WHAT IS REQUIRED:
Pick out every row below that contains the string "given", and copy each of those rows in full.

THE INPUT:
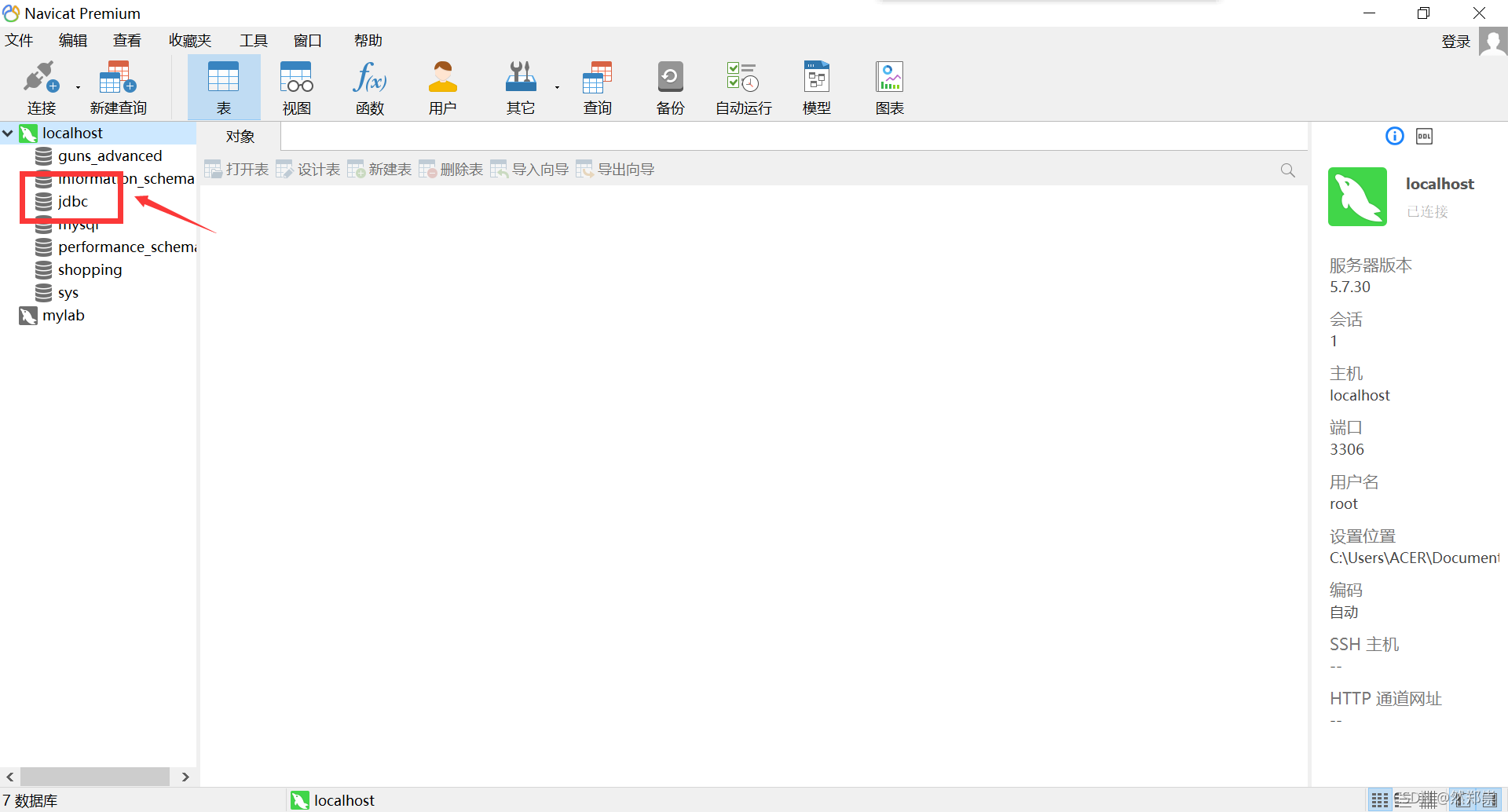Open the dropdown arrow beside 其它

==

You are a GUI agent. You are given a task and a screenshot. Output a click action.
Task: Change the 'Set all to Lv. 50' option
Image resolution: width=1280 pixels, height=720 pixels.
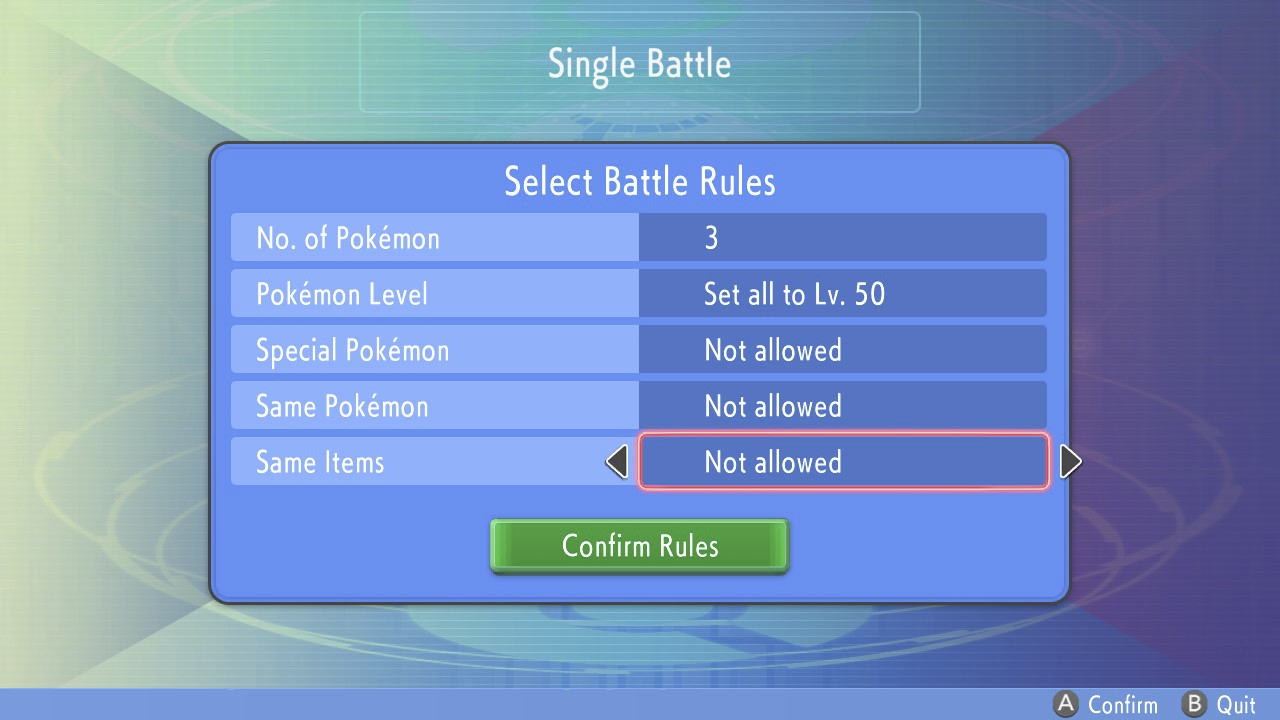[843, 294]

EXERCISE OUTPUT:
You are a GUI agent. You are given a task and a screenshot. Output a click action.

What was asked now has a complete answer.